If Jesus would just write me off, I could also write Him off.
But His absolute refusal to reject me in the slightest degree demands something of me.
I can’t just walk away from a love like that.
It won’t permit me to fall into despair or to wallow in my shame.
His love constantly calls me back, forgives me the very moment I turn to Him even when He knows full well that I will fall again.
He insists that His love for me is not contingent on what I do (or don’t do) but is rather based on who I am.
His love is not conditional.
If it were, my response to Him could be conditional too.
But He keeps telling me that it doesn’t matter what I do; He loves me just the same.
Does that mean I can sin all I want, because it doesn’t matter?
No.
It matters that it doesn’t matter.
It matters because His love is so complete, so absolute.
It matters because He bled and died for me, for my salvation.
To do whatever I want would seem to be the height of ingratitude—to have complete disregard for a love so total.
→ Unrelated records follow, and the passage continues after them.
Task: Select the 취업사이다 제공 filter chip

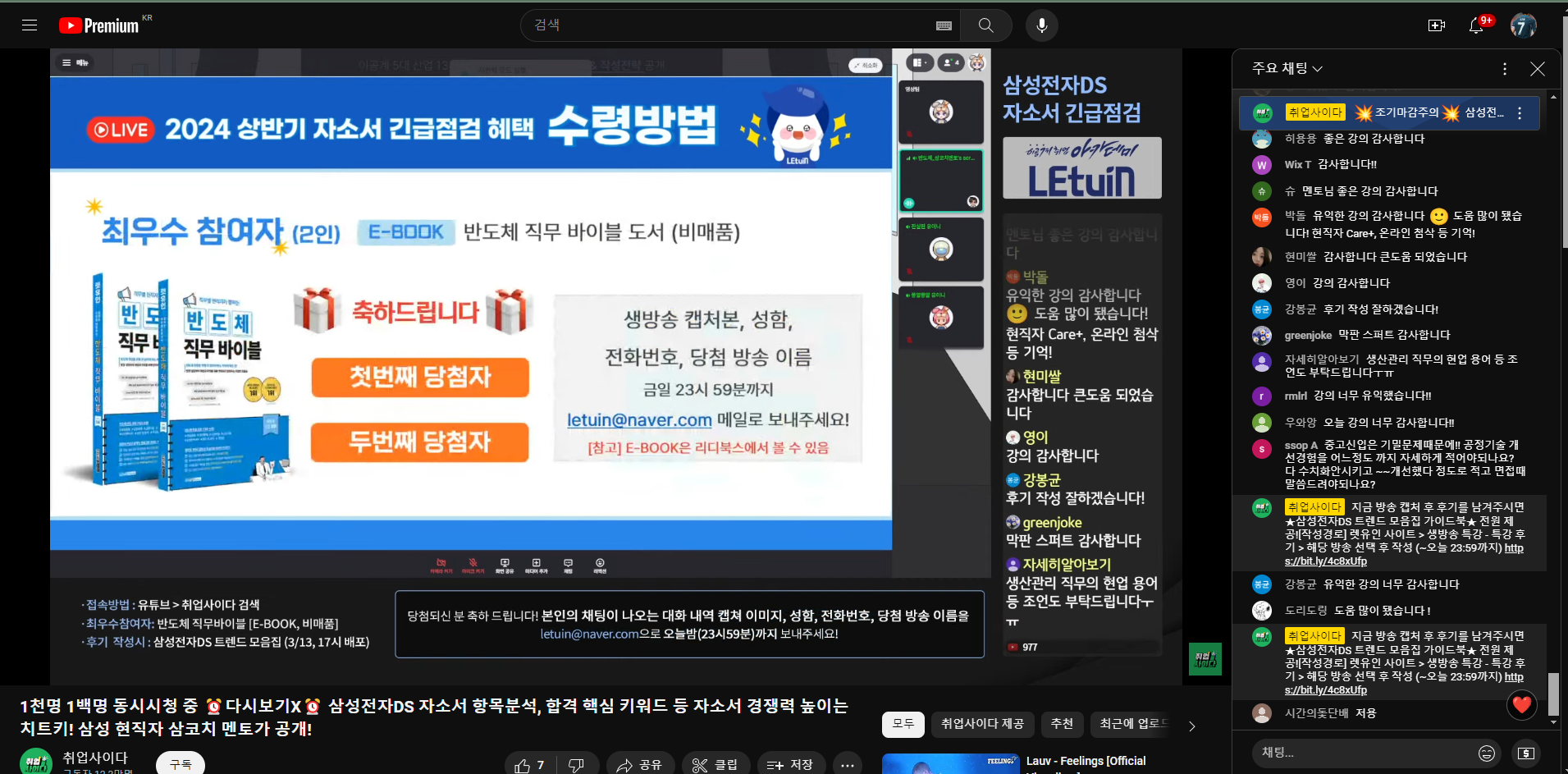Action: pyautogui.click(x=982, y=724)
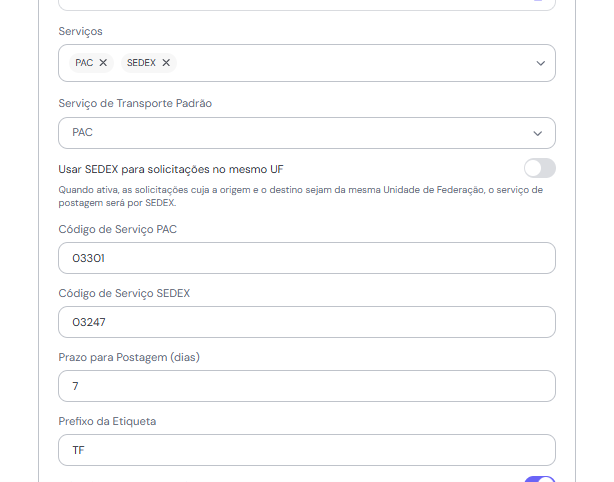Remove the SEDEX chip from Serviços
Image resolution: width=614 pixels, height=482 pixels.
[166, 63]
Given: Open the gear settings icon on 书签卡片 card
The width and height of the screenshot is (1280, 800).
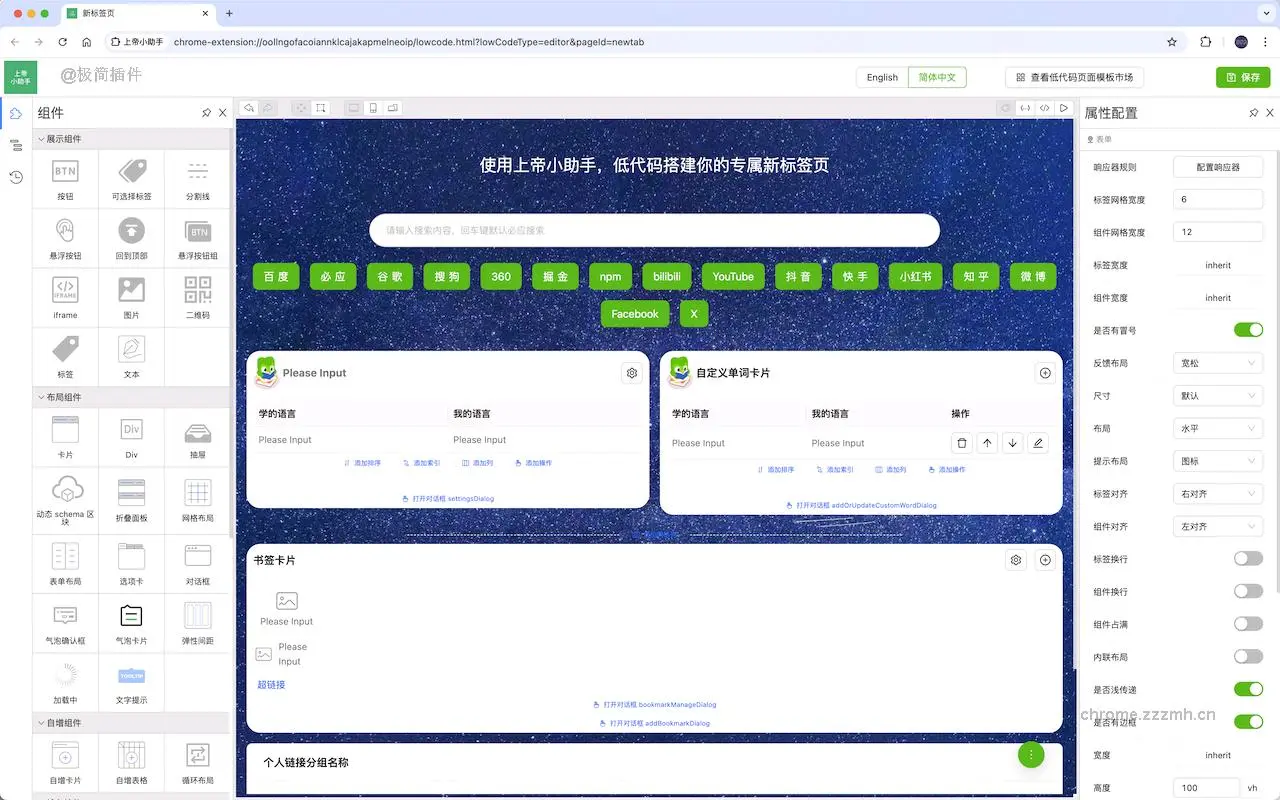Looking at the screenshot, I should [x=1015, y=560].

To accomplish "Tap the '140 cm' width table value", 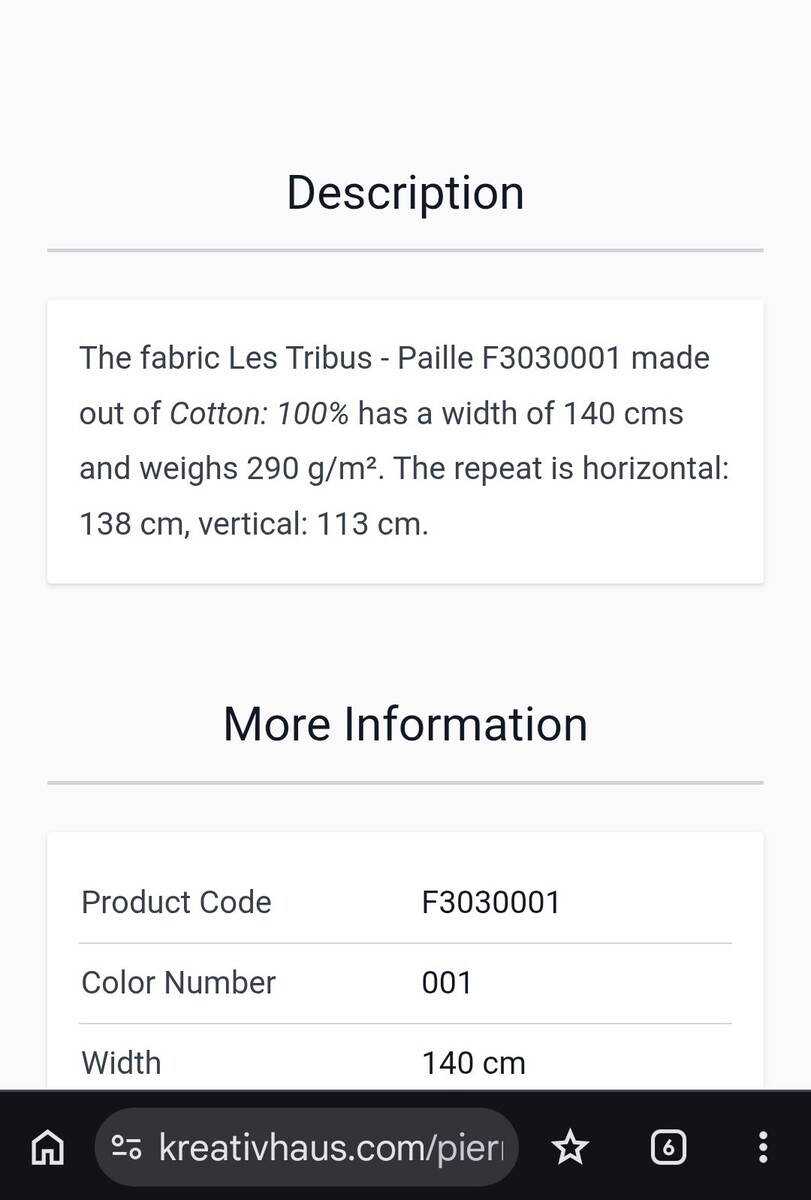I will (x=473, y=1062).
This kind of love, by its very nature, demands a response.
My response is gratitude—deep, eternal gratitude for this love.
And I want to love Him in return with all that I am and have.
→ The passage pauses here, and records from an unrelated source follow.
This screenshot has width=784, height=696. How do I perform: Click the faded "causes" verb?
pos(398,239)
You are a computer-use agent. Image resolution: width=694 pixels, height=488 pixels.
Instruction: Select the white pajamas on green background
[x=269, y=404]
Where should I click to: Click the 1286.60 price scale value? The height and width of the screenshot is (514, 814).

This is what moves me to want to do better, to be better, to turn to Him in my weakness, to let Him love me and save me.
This is what penance really means.
Perhaps I am more aware of this during the Season of Lent, but it is fitting at any time to reflect more deeply on this and see how I am responding to this total, complete, absolutely amazing and unconditional love of Jesus.
It doesn’t matter what I do for Lent.
He loves me all the same.
But it matters that it doesn’t matter because of what He has done for me.
Sr. Mary Catherine Kasuboski, T.O.R.